Ketika Dia ditaati, Dia membalas dengan syukur dan pahala, padahal itu semua terjadi hanya dengan taufik dan nikmat dari-Nya. Namun saat Dia didurhakai, Dia tetap mengampuni dan memaafkan, padahal hak-Nya telah diabaikan.
Dia adalah saksi yang paling dekat, penjaga yang paling setia, pemegang janji yang paling jujur, dan hakim yang paling adil.
Dialah yang menggenggam nyawa-nyawa, mengatur langkah dan takdir makhluk, mencatat jejak mereka, dan menentukan ajal mereka. Hati manusia mencurahkan isi terdalamnya kepada-Nya, dan apa yang tersembunyi dari manusia, jelas di hadapan-Nya. Tak ada yang gaib bagi-Nya. Semua akan kembali kepada-Nya dalam segala keadaan.
Wajah-wajah tunduk di hadapan cahaya keagungan-Nya. Hati-hati lemah tak mampu menjangkau hakikat Dzat-Nya. Fitrah dan akal sehat menyaksikan bahwa tak ada yang bisa menyamai-Nya.
Dengan cahaya wajah-Nya, semua kegelapan tersingkap. Langit dan bumi bersinar karena-Nya. Segala urusan menjadi teratur karena perintah dan tatanan-Nya.
“Dia tidak tidur, dan tidak pantas bagi-Nya untuk tidur. Dia yang menjaga dan menegakkan timbangan keadilan. Amal perbuatan malam diangkat kepada-Nya sebelum siang, dan amal siang sebelum malam. Tirai antara Dia dan makhluk-Nya adalah cahaya. Jika Dia menyingkap tirai itu, niscaya keagungan cahaya wajah-Nya akan membakar segala yang terlihat oleh pandangan-Nya dari makhluk-Nya.” (HR. Muslim, no. 179)
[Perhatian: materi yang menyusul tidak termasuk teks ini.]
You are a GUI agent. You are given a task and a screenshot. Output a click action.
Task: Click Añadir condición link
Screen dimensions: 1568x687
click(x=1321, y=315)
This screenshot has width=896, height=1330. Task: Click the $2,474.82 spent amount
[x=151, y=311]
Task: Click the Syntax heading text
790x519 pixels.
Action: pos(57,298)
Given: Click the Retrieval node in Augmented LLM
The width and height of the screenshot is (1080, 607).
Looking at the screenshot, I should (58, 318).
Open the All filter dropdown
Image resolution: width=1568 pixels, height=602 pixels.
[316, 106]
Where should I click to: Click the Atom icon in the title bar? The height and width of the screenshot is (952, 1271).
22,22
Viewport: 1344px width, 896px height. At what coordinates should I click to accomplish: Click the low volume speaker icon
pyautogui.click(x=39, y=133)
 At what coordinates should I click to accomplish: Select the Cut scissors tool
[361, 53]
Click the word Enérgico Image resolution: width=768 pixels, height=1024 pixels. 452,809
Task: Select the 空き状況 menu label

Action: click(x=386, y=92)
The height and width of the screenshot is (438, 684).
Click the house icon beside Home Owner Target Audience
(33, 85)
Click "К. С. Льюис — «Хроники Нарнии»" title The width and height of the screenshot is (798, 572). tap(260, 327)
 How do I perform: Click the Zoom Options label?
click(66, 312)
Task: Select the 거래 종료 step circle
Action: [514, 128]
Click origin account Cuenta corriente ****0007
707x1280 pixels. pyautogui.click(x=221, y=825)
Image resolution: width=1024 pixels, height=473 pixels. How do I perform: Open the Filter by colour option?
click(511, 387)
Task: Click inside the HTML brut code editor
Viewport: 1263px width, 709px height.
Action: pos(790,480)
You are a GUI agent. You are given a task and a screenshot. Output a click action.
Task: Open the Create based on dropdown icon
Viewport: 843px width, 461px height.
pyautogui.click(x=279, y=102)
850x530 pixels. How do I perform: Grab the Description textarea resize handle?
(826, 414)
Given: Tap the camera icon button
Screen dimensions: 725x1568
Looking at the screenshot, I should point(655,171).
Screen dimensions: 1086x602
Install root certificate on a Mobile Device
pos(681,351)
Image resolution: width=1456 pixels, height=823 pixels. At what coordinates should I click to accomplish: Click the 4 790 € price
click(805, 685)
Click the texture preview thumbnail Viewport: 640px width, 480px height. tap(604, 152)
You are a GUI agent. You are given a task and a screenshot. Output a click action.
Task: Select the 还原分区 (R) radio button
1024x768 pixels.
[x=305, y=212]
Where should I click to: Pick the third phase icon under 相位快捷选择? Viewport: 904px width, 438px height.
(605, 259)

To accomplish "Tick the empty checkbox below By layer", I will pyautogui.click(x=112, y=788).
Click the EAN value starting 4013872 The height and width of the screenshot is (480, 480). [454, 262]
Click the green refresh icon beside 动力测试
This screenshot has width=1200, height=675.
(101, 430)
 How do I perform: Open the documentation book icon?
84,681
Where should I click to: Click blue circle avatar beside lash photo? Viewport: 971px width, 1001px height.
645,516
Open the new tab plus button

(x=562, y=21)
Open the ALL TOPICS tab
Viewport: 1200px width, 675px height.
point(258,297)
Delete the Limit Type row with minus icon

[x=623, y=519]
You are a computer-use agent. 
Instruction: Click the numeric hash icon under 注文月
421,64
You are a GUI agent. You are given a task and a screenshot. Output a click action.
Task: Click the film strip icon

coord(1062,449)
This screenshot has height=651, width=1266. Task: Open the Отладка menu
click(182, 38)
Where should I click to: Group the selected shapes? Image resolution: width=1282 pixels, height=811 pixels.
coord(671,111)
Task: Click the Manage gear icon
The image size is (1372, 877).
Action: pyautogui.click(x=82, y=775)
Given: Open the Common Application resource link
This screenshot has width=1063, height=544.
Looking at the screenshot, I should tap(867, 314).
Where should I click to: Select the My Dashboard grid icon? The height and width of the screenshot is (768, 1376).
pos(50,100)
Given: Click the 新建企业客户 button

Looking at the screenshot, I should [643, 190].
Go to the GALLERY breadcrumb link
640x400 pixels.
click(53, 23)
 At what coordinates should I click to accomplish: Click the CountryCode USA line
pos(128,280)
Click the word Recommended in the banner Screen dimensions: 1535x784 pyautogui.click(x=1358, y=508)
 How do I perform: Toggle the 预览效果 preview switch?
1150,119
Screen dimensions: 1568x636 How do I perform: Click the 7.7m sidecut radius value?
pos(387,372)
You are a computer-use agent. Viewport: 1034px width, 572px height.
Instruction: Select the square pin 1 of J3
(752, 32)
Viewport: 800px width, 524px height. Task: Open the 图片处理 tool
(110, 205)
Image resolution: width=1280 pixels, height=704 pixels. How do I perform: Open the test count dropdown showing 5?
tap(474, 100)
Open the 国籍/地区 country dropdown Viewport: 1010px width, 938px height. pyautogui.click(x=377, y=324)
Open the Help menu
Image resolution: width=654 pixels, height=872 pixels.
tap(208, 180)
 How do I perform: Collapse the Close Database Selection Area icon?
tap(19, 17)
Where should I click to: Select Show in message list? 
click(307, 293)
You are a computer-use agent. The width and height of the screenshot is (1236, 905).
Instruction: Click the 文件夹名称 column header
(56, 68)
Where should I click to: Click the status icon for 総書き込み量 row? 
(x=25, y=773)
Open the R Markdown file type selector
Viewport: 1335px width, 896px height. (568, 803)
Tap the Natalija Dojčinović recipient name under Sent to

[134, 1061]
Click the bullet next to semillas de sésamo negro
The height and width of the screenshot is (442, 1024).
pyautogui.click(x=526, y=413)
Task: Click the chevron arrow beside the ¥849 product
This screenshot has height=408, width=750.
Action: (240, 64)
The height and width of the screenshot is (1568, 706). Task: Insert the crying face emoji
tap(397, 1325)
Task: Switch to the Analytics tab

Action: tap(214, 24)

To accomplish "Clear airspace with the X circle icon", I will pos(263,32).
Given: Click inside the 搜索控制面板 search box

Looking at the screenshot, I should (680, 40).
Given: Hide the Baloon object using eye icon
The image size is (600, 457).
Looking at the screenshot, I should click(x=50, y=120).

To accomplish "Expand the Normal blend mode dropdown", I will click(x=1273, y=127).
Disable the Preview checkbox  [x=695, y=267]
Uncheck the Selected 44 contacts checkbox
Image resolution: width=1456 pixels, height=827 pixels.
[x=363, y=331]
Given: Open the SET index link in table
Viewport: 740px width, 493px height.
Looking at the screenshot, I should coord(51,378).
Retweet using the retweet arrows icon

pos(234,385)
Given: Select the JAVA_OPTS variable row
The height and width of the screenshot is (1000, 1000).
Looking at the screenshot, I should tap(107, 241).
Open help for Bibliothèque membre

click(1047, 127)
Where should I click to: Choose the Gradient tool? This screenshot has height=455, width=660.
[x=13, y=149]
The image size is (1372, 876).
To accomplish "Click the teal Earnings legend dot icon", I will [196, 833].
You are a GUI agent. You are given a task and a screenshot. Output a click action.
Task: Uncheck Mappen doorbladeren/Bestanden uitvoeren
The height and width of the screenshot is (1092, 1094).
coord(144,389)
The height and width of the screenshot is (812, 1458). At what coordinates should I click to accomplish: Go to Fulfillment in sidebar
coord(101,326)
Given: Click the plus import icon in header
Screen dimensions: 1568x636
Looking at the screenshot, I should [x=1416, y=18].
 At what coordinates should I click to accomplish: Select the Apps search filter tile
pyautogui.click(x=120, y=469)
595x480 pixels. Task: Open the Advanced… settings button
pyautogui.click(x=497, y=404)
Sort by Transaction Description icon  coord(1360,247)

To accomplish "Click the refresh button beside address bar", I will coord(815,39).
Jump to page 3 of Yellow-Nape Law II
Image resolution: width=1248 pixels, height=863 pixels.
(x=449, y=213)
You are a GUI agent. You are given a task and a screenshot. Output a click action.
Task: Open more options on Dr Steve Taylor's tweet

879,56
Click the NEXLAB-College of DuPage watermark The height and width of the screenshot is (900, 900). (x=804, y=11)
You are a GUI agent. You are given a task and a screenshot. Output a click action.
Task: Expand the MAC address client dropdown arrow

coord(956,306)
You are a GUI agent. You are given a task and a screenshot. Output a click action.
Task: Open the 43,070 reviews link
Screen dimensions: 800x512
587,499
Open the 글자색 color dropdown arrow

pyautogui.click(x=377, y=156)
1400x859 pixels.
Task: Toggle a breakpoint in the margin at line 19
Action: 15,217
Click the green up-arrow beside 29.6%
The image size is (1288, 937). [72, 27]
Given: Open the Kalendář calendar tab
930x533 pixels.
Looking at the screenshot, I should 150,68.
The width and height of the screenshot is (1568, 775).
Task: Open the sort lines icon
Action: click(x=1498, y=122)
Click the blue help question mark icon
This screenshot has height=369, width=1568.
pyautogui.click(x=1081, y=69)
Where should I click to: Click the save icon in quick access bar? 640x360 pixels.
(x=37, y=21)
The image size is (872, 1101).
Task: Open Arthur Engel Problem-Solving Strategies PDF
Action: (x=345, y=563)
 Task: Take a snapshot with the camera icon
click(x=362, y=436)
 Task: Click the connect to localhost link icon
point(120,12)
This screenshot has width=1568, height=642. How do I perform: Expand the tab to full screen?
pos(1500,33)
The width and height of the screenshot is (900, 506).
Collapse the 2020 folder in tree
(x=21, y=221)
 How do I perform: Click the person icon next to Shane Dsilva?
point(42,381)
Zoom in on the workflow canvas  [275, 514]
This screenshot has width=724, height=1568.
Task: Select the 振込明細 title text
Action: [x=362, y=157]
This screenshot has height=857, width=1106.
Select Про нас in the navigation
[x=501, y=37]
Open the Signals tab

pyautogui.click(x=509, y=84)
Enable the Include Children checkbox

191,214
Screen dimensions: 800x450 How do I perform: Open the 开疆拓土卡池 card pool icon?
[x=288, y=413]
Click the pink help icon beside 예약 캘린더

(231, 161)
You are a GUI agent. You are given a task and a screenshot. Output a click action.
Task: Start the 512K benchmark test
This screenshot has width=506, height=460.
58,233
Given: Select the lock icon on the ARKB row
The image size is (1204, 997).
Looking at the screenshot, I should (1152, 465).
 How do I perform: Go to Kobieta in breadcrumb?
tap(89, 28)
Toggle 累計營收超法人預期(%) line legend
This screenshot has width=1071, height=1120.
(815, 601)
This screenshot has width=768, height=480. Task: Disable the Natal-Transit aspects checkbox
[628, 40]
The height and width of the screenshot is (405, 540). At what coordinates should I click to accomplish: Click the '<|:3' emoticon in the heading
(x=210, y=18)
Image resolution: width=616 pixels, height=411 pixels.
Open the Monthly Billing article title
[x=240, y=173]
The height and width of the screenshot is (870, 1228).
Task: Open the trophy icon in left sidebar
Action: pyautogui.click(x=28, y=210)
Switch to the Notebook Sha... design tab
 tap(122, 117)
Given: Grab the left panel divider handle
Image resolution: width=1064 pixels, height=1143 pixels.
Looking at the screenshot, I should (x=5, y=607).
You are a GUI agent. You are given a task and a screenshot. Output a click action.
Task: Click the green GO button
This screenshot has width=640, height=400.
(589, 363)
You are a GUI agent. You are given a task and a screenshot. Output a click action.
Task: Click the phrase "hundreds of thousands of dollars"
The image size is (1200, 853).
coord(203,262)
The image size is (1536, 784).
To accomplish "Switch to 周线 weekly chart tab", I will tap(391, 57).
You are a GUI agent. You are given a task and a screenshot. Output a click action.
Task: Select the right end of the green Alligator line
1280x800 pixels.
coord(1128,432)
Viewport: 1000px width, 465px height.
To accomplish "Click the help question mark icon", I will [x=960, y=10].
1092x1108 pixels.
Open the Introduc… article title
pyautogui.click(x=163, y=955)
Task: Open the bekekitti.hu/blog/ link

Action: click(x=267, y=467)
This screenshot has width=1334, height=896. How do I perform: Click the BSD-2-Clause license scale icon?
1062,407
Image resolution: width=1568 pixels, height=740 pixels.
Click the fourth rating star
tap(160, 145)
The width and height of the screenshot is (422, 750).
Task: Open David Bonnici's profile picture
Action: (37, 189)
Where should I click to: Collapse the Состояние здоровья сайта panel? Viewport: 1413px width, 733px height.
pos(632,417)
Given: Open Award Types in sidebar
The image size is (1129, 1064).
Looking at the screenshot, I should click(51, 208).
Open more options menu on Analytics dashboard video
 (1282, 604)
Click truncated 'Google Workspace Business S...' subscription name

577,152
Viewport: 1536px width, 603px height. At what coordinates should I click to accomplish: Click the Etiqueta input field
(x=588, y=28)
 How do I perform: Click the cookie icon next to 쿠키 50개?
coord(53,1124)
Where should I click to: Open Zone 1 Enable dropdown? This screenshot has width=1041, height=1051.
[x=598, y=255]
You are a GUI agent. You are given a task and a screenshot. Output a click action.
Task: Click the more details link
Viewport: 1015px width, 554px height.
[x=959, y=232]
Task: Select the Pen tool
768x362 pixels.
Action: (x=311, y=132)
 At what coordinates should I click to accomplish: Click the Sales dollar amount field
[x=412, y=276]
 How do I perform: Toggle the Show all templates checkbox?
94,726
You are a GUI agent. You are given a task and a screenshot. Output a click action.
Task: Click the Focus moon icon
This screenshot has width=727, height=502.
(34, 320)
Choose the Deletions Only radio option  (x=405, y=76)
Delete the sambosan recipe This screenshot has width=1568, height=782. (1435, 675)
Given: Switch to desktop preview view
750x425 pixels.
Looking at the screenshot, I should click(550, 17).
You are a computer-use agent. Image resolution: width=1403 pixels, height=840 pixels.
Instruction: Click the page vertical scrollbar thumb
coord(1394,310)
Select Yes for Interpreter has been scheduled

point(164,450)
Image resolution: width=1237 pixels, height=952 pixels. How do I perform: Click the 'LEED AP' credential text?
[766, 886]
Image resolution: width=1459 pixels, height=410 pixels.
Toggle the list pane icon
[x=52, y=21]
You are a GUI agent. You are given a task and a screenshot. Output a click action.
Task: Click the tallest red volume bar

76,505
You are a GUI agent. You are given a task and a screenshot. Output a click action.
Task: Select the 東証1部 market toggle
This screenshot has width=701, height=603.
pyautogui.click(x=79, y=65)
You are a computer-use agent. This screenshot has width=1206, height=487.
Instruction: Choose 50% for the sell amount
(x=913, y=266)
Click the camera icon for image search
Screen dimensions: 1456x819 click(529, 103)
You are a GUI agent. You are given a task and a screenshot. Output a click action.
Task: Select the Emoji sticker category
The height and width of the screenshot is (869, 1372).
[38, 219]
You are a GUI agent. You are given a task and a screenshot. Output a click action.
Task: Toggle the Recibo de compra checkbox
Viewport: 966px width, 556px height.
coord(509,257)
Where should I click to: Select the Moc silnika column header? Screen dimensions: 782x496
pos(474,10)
Siapa pun yang melepaskan cintanya kepada Allah dan mencurahkannya kepada selain-Nya, sejatinya ia tidak akan pernah mendapatkan ganti, meskipun ia memiliki seluruh isi langit dan bumi.
Karena cinta kepada selain Allah selalu berujung pada kekecewaan, sedangkan cinta kepada Allah adalah satu-satunya cinta yang tidak akan pernah sia-sia.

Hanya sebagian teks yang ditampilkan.